Plan Your Next Steps

For each strategy, choose the option that best describes where you are now.

Look at how cohesive devices are used in professional texts — school reports, inspection summaries, letters to parents — and identify which devices appear most frequently and why.
Explore the difference between cohesion (the grammatical and lexical links within and between sentences) and coherence (the overall logical flow and organisation of a text) — both are needed for effective writing.
Connect this lesson to the conjunctions series: conjunctions create cohesion at the clause level; the devices in this lesson create cohesion at the sentence and paragraph level. Both are needed.
Focus specifically on the summary noun technique in student writing: ask students to identify every 'this' in a piece of writing and check whether a summary noun could be added to make it more precise.
Look at reference chains in extended texts — how a key participant (a person, a place, a concept) is tracked across an entire paragraph through pronouns, synonyms, and summary nouns.
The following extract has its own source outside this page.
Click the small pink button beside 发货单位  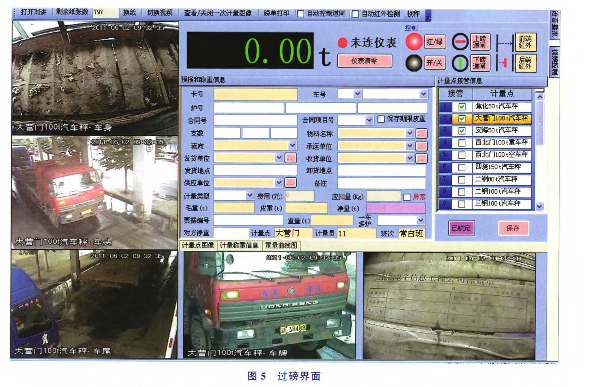coord(290,158)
Tracking these chains is a powerful reading comprehension tool as well as a writing tool.
What is the one change you will make next time you teach this grammar point?

Key Takeaways

1 Cohesion is what makes a text feel unified rather than choppy — it is created by reference, substitution, ellipsis, and lexical cohesion working together.
2 Pronoun reference must be unambiguous: if a pronoun could refer to more than one person or thing, repeat the noun or restructure the sentence.
3 The demonstrative + summary noun technique ('these problems', 'this situation', 'such difficulties') is one of the most powerful cohesive tools in formal writing — it labels a complex idea and allows the writer to move forward.
4 Substitution ('Yes, I will') and ellipsis (leaving out repeated material) are natural in speech and informal writing; in formal writing, use them where they genuinely reduce wordiness without creating ambiguity.
5 Lexical cohesion — using synonyms, near-synonyms, and summary nouns rather than always repeating the same word — makes writing feel more mature and more precisely organised.